E' stato un innamoramento lento, senza colpi di fulmine (e quindi, un amore destinato a durare). E la scintilla, tra me e lui (il giornalismo) è scattata definitivamente durante un convegno alla Lumsa, con Paolo Gambescia, ex direttore del Messaggero che raccontava un episodio. Lui, sotto scorta per minacce ricevute dalle Br se non ricordo male, in casa con il figlio piccolo che guarda dalla finestra la polizia e gli chiede: "Papà, ma perché proprio tu?". E lui: "E perché non io?". Lì ho capito che era QUELLO che volevo fare, nient'altro. Sapevo che sarebbe stata una strada dura, quasi impossibile. Ma valeva la pena, almeno tentare.
Oggi che questo mestiere (non è una professione, è un mestiere - Gambescia docet) lo faccio mi capita più volte di rispondere alla domanda: ma che lavoro fai?
Ecco, certi giorni me lo chiedo anche da sola. E quasi sempre la risposta arriva. Perché ci sono momenti che vorrei lavorare in banca o alle poste, senza responsabilità, con orari fissi e regolari, ferie sicure, riposi sabato e domeniche e festivi, del tipo: fai il tuo e vai a casa. Vorrei avere il tempo per dormire, mangiare regolarmente alle 13 e alle 20 seduta a un tavolino. Vorrei avere il tempo di telefonare (quante persone ho perso per strada perché io NON TELEFONO MAI). Vorrei avere il tempo di andare dal medico senza fare le corse in macchina. Vorrei non avere il telefono aziendale (anche se è il Blackberry!). Vorrei andare a dormire senza pensare al titolo, alla foto, al pezzo da fare domani, a cosa fare domenica che non c'è niente...
Poi, capitano giorni come questi. In cui ti rendi conto di aver fatto una cagata bestiale sul giornale di ieri (oggi per chi legge) e di dover rimediare. Allora scatta un meccanismo, che ti fa pensare a una velocità impressionante, colleghi nomi, numeri, fatti. Le dita compongono da sole i numeri da chiamare mentre pensi già a quello che farai dopo.

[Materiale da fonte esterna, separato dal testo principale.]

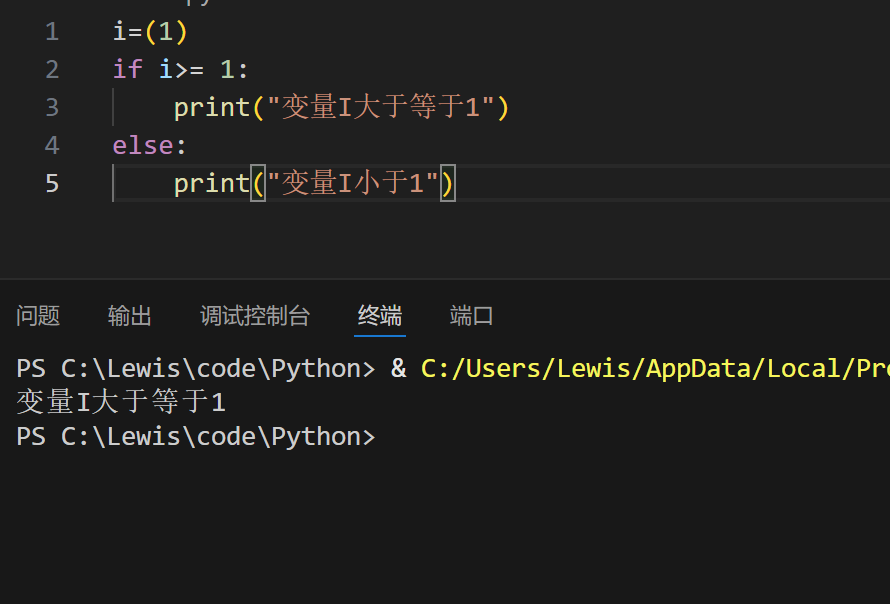The width and height of the screenshot is (890, 604).
Task: Click the print call on line 3
Action: (211, 107)
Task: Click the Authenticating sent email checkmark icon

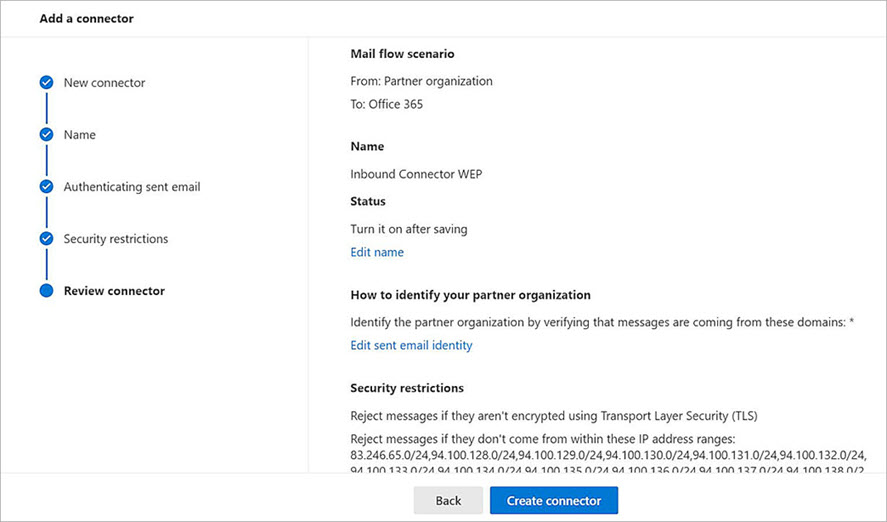Action: point(46,187)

L'adrenalina che sento quando sto per dare forma a una notizia è incredibile. Le idee si intrecciano con quelle degli altri colleghi, inquadri la pagina, come la vuoi tu, la disegni nella tua testa e inizia a comporla, come se fosse una canzone. E la soddisfazione che si prova quando quella notizia ce l'hai solo tu e dai un buco ai colleghi è impossibile da descrivere. Così come l'emozione di raccontare la vita della gente, il dramma di tante persone. E capisci che anche solo scrivere questo, ti soddisfa e ti ripaga di tante altre cose. Compresi gli orari impossibili, le cene saltate, la vita assurda, le feste non festeggiate.
Ieri girando qua e là su internet mi è capitato il blog del mio collega di Treviso, Manuel Scordo. In un post c'era una frase bella, che descrive benissimo il nostro lavoro: E giornalismo è raccontare vite, storie, emozioni: ma solo dopo averle viste negli occhi. Il resto è una replicante imitazione.
Aveva ragione Paoluzi, "il maestro", quando davanti alle nostre rimostranze alla scuola di giornalismo per un servizio o troppo tardi, o troppo presto o troppo lontano, insomma, un servizio scomodo, ti guardava e chiedeva: che mestiere vuoi fare?